Go Compare insurance has found that almost a quarter of parents could be risking a trip to court and a criminal record for ‘fronting’ their child’s car insurance policy.
‘Fronting’ is when an older or more experienced driver – usually a parent – claims that they’re the main user of the car but it’s mostly driven by a young person, or other high-risk motorists, to reduce the cost of car insurance.
The research, commissioned by GoCompare, surveyed over 1,000 parents of children aged between 17-25 who were either learning to drive or were a young driver. When asked about their child’s car insurance, 23% said that the insurance for their child’s car was in their – or their partner’s – name and the child was named as an additional driver, which is technically insurance fraud and therefore illegal.
Ryan Fulthorpe, motoring expert at GoCompare, said on the statistics, “Unfortunately, parents are often unaware that fronting is insurance fraud and therefore illegal, so they could end up with a policy that’s null and void, as well as a criminal record.

■ ■ ■ ■ ■

_EXERCISES TO COMPLETE_.
a) In the article on fronting, what percentage of surveyed parents said their child's car insurance was in their own or their partner's name?
b) Please quote the article on fronting from "Go Compare insurance" up to and including "of car insurance.".

_DATA SHOWN_.
■ ■ ■ ■ ■

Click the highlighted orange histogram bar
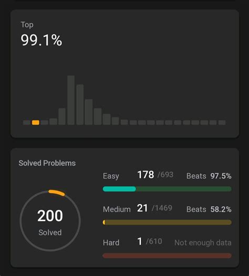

■ ■ ■ ■ ■

_ANSWERS FOR THIS EXERCISE_.
a) 23%

b)
Go Compare insurance has found that almost a quarter of parents could be risking a trip to court and a criminal record for ‘fronting’ their child’s car insurance policy.
‘Fronting’ is when an older or more experienced driver – usually a parent – claims that they’re the main user of the car but it’s mostly driven by a young person, or other high-risk motorists, to reduce the cost of car insurance.